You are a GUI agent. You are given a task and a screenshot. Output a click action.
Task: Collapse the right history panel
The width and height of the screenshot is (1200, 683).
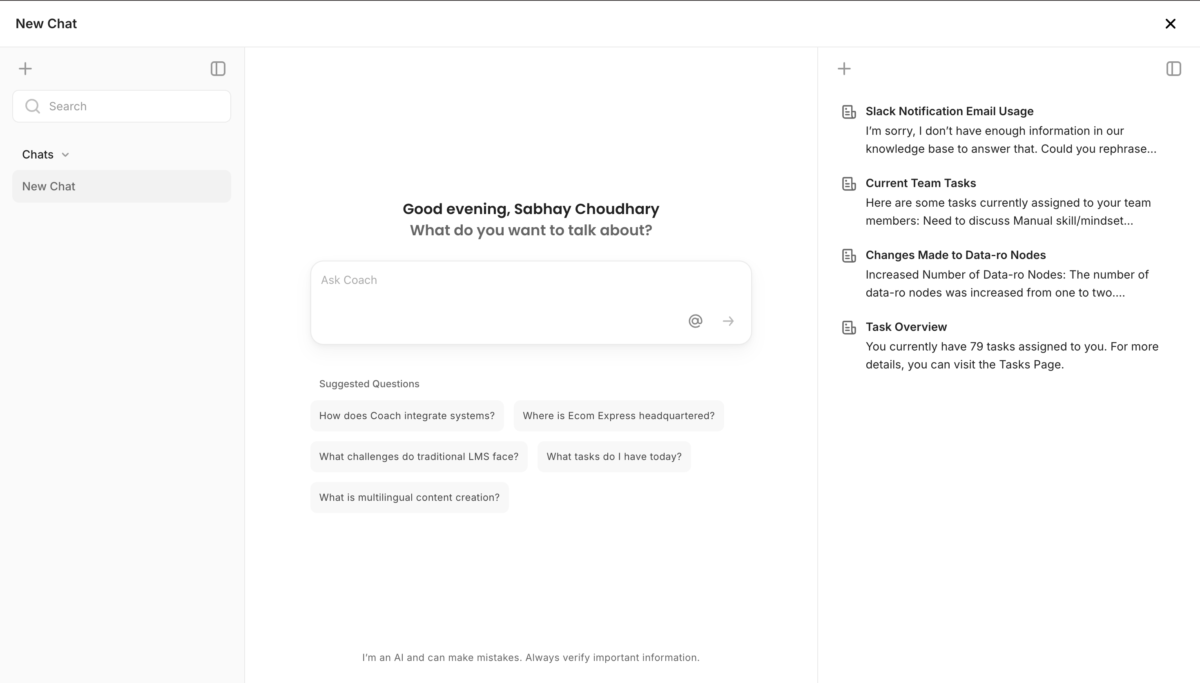tap(1174, 69)
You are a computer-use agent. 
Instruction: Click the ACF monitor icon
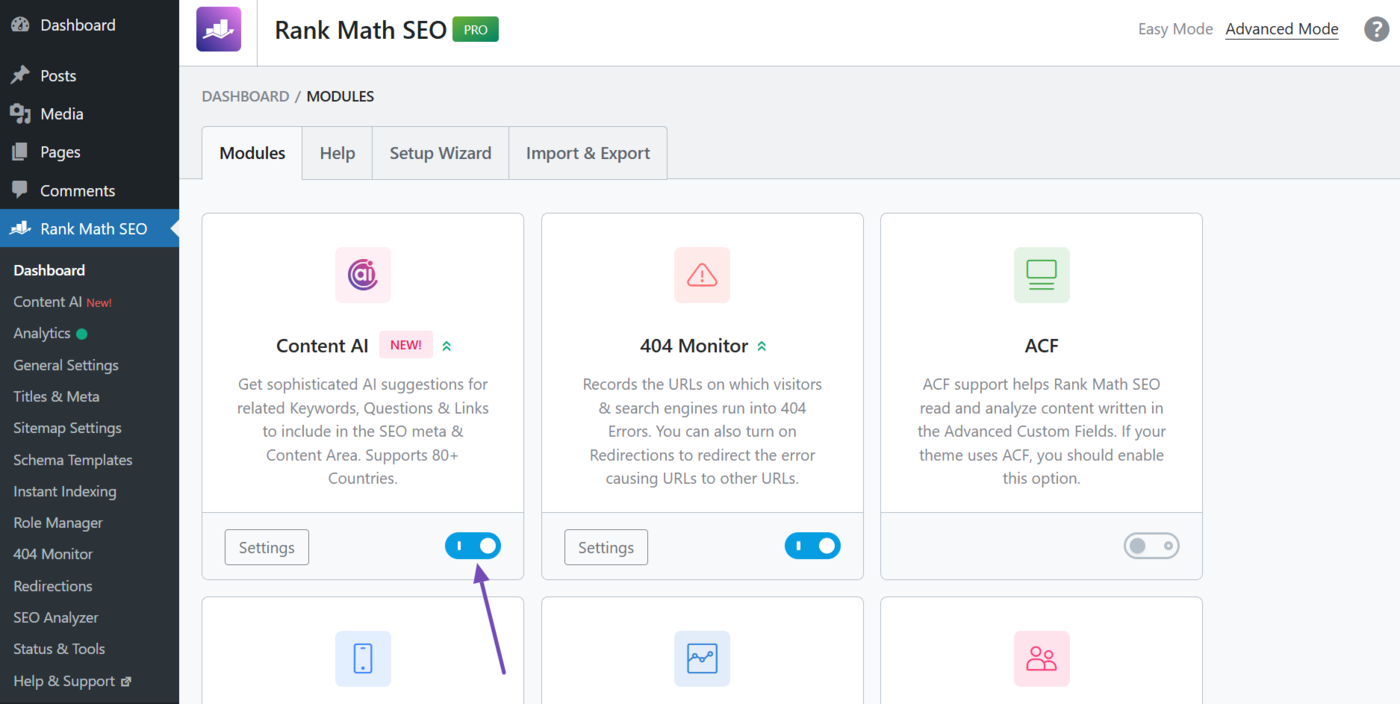(1041, 275)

## WHAT TO WORK ON
Exact transcription of the full listing above is required; images do not belong in it.

## WORKED SOLUTION
You are a GUI agent. You are given a task and a screenshot. Output a click action.
Task: Collapse the right history panel
The width and height of the screenshot is (1200, 683).
tap(1174, 69)
You are a computer-use agent. 
Instruction: Click the ACF monitor icon
(1041, 275)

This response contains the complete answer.